Consider using a separate daemon process.

sholsapp commented 8 years ago

As you know, gallocy is trying to provide a "transparent" or "implicit" interface to the application. This necessarily means that we transpose replacement memory and thread interface allocators it the process. This is extremely difficult to do correctly, and in some cases we've found it impossible (e.g., in libc's case). The root problem is that we need to use the system allocator/threads at the same time we're replacing them! This turns into a never ending war against the standard library, where gallocy is constantly trying to hide its existence from the actual running process, but periodically corrupting heaps in doing so.

One way I think we can get around this is by moving as much code as possible out of the runtime API and into a separate process. This separate process is a standard C++ application: it can use libraries, use the system allocator, etc., and is truly local state specific to that node. After all, it's a heavy process. This daemon would be responsible for maintaining the distributed vmm, consensus, networking, etc., and would participate in no function interposition black magic. It would also expose an explicit interface as a library: think gallocy_malloc, gallocy_free, gallocy_pthread_create, gallocy_pthread_join, etc. We would have some serious freedom and rule out entire classes of potential errors.

At this point the runtime API is just a library that does very little more than signal handling and function interposition. It still conducts black magic, but it does so without the worry that it is going to screw up its internal state (the primary reason why we're maintaining two allocators, custom types, custom threading symbols, and more). It would use the explicit interface by implementing a custom IPC protocol that we would need to develop.

E.g., a allocation flow might be: 1) target process calls mmap, 2) runtime api intercepts and notifies daemon by IPC, 3) daemon synchronizes global address space, 4) runtime api returns.
E.g., a page transfer might be: 1) target application segfault, 2) runtime api intercepts and notifies daemon by IPC, 3) daemon fetches page from proper owner, 4) runtime api returns with data.
E.g., a request for a page might be: s1) cluster contacts a daemon, 2) daemon notifies runtime by IPC, 3) runtime API reads request for memory 0xffff0000, 4) runtime API sets read-only on 0xffff0000 and sends contents to daemon by IPC, 5) daemon sends memory to cluster and synchronizes global address space.

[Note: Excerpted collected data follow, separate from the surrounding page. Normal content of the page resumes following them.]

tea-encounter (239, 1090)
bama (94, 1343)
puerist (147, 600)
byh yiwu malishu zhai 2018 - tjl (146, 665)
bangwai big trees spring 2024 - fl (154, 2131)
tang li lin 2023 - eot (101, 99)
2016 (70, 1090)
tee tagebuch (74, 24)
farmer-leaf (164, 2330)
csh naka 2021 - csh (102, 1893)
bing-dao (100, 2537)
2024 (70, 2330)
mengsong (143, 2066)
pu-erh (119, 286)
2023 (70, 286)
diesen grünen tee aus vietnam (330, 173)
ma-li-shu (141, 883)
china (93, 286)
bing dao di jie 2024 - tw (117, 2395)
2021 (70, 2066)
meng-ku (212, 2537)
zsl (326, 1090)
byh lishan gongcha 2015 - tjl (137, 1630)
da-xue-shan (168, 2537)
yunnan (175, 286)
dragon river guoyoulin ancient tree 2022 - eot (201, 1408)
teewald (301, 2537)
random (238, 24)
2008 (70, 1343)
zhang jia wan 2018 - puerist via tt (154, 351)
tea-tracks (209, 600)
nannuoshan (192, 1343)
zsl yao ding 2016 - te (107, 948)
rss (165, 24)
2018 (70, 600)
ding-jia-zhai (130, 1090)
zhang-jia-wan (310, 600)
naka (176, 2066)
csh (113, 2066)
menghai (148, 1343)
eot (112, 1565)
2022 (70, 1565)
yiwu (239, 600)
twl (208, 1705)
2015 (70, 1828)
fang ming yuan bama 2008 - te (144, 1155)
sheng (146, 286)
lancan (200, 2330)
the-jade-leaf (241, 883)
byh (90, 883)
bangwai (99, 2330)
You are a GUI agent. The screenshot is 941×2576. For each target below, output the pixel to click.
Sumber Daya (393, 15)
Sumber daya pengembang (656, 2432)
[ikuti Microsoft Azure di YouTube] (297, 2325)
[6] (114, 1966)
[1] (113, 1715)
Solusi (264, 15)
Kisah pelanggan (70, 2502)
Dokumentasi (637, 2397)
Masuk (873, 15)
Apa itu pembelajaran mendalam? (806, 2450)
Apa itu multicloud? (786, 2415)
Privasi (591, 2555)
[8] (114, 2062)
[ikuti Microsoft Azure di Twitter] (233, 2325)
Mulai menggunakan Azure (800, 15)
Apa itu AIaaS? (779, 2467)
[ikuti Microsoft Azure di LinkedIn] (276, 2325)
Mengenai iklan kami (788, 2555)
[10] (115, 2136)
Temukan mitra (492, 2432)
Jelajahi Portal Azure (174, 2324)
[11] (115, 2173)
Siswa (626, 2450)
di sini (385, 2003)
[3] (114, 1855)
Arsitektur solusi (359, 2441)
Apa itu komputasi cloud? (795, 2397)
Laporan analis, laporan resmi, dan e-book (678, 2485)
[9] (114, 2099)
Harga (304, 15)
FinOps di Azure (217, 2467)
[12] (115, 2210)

This decision would make a few show stopping problems, like the libc issue, tractable: this design allows for us to maintain a single system allocator, so no memory allocation mismatch is possible. As long as we can implement the runtime interface such that it doesn't use the allocator (infinite loop) we simply add a IPC sync step to every allocation or fault. That sounds possible.

This design would add at ~5 microseconds to any transaction against the daemon if we chose a fast IPC like domain sockets or shared memory. I got these numbers by running a few tests using https://github.com/rigtorp/ipc-bench.

Am I missing anything super major or would this design work and make implementing the system substantially easier (and a lot, lot, lot safer). First order of business would be an investigation into if IPC uses the allocator, right? I can put together a few experiments.

Let's think of potential problems with this design and record them here.

rverdon commented 8 years ago

I have been thinking about this design for the past couple of days and I couldn't think of any major problems besides what you mentioned at the end of your post.

First order of business would be an investigation into if IPC uses the allocator, right?

My gut reaction is that an IPC uses an allocator.

Also, I would imagine some extra work would need to go into the daemon to be able to handle multiple applications talking to it.

sholsapp commented 8 years ago

First order of business would be an investigation into if IPC uses the allocator, right?

My gut reaction is that an IPC uses an allocator.

Probably, yes, but because it's a low level system call I think that all of the memory it may use is in the kernel. Here's to hoping. I'll find out when I run the experiment.

sholsapp commented 8 years ago

I wrote this in blog form the other day when I conducted an experiment for myself... here it is... TL;DR: we can write IPC code such that it doesn't internally use memory, as long as you avoid libc usage.

This experiment tests to see if one can implement a simple application that uses Unix domain sockets for interprocess communication that does not implicitly use malloc. We say that something implicitly uses memory if it or any dependent code that it uses to acheive its goal internally uses malloc, mmap, sbrk, or equivalents, that request memory from the operating system.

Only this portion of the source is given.